Et avec cela, nous oserons dire sans gêne aucune, cher Philippe, que comme chacun et chacune d’entre nous (moi le premier), tu avais tes limites : c’est aussi pour cela que nous sommes là… parce que nous croyons à la miséricorde, parce nous en avons besoin.

Et cependant c’est encore trop peu que de se retourner sur une vie dont le livre vient de se refermer pour parler de Dieu dans cette histoire. S’il y a le cierge pascal là, tout près du cercueil de Philippe, c’est parce que le Christ est ressuscité d’entre les morts. A ce titre, tous ceux et celles qui partagent cette Foi sont apaisés par cette Présence : Il est là, mystérieusement présent au milieu de nous.

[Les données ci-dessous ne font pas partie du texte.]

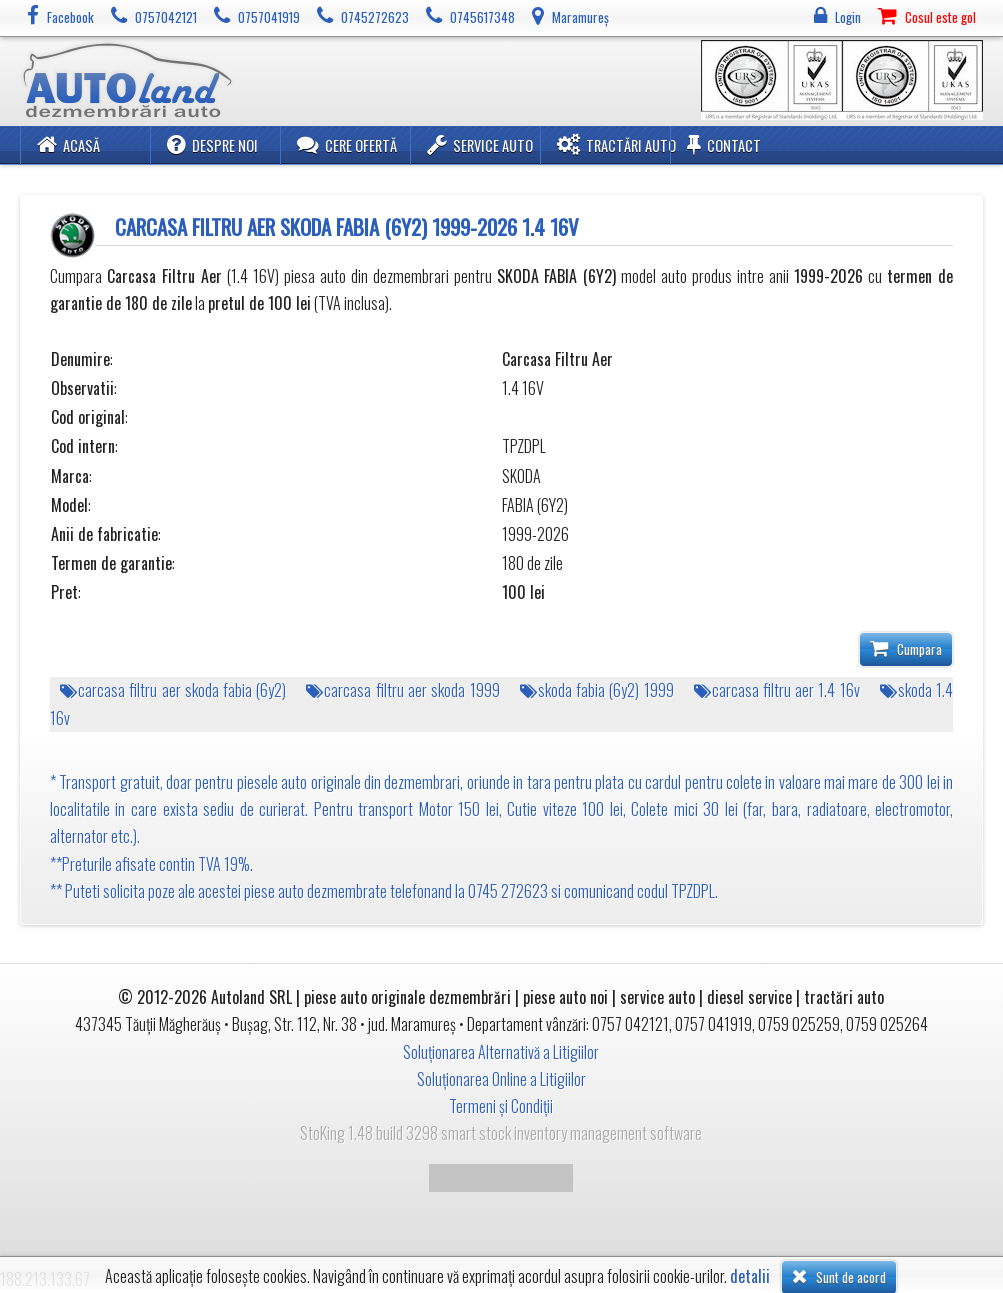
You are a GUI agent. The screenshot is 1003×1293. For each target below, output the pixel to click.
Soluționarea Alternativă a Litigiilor (501, 1052)
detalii (750, 1276)
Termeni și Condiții (501, 1106)
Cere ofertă (347, 144)
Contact (724, 144)
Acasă (68, 144)
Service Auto (480, 144)
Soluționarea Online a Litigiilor (501, 1079)
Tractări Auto (616, 144)
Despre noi (212, 144)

A ce titre, Philippe n’est pas un souvenir ; invisible certes, mais non absent, présent autrement, c’est ce que nous proclamons chaque fois que nous disons « je crois en la communions des saints ». C’est cette Foi qui nous permet de dire : « Seigneur, accueille Philippe ! Accueille-le dans Ta paix, accueille le dans Ta joie, accueille le dans Ta lumière ! »

C’est que, mes Amis, ça, ça change tout !

La Foi transforme tout ce qu’elle touche jusque dans notre relation avec ceux et celles qui ne sont plus là.

Cher Philippe, nous prions pour toi et nous avons la ferme Espérance que nous prions aussi avec toi ! Amen.